Matthew Cates was one of the roughly 20 family members who watched from Tuesday to Friday as prosecutors tried Murphy in Hamilton County Criminal Court. Using a combination of forensic evidence, witnesses and investigating officers, prosecutors said Murphy killed his neighbor at the 1512 Bailey Ave. apartment because she rebuffed his advances, then tried to cover his tracks to make it look like a robbery.
Murphy testified Thursday that he acted out of self defense. He said he returned from work at Sticky Fingers in downtown Chattanooga, climbed the stairs to his second-story apartment and saw Cates rush out of her room with two knives in one hand, her "hair bushy, eyes big." Murphy said he didn't know why she attacked him.
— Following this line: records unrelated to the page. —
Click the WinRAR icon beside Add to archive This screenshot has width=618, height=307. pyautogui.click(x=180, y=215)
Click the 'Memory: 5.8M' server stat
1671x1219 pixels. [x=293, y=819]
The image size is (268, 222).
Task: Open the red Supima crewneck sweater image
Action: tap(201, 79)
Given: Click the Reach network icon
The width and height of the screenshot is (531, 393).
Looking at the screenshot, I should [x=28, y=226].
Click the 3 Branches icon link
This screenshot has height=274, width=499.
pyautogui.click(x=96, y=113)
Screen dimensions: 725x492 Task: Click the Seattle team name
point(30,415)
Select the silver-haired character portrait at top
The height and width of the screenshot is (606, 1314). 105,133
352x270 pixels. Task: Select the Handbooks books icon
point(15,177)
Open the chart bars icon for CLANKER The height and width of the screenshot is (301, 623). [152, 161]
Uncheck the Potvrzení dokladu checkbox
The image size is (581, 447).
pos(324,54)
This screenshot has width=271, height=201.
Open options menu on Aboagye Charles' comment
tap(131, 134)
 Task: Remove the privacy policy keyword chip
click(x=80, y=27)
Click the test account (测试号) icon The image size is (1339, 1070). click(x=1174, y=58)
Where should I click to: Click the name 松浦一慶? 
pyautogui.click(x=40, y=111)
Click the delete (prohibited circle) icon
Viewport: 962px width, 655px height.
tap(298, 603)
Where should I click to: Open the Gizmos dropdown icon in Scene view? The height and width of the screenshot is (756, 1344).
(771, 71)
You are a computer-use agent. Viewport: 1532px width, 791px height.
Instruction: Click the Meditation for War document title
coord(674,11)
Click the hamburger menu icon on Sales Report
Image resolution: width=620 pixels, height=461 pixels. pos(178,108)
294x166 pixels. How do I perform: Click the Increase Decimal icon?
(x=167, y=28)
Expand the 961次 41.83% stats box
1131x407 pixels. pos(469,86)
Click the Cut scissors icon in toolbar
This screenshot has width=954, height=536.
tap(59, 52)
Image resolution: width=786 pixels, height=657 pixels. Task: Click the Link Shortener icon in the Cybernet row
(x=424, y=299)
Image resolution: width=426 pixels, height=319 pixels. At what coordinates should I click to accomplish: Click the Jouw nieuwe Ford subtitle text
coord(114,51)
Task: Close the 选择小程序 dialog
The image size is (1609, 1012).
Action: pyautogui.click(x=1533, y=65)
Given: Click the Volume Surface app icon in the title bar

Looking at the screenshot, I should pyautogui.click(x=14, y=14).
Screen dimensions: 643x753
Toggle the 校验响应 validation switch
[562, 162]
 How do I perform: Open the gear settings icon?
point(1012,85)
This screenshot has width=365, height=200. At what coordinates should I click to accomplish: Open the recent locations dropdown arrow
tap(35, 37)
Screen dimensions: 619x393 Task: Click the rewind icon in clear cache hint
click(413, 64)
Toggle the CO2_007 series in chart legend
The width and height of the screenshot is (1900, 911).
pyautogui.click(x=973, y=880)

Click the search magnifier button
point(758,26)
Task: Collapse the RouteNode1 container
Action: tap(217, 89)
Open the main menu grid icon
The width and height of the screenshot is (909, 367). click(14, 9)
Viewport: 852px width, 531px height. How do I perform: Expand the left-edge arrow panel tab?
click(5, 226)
But he admitted to killing her during the struggle and said he cleaned the blood and never reported the incident because he was nervous and distrusted police.
In closing arguments Friday, Murphy's public defenders said he wasn't acting with premeditation because of the "incomplete nature" of his crime scene clean-up, and they pushed for a verdict other than first-degree murder.
But prosecutors said the proof didn't support his self-defense theory.
"What does the evidence show?" asked Executive Assistant District Attorney Cameron Williams. "How many wounds does Ashley have? I've tried to count and I can't. Stab wounds. Bruises. Superficial cuts. On her arms, on her legs, on her chest, on her neck. He's got two lacerations on his right hand."
In total, jurors took just under an hour to reach their verdict. As the foreman announced it, some of Cates' family and friends let out a sigh of relief. Murphy walked past the jury without making eye contact, headed for a holding cell.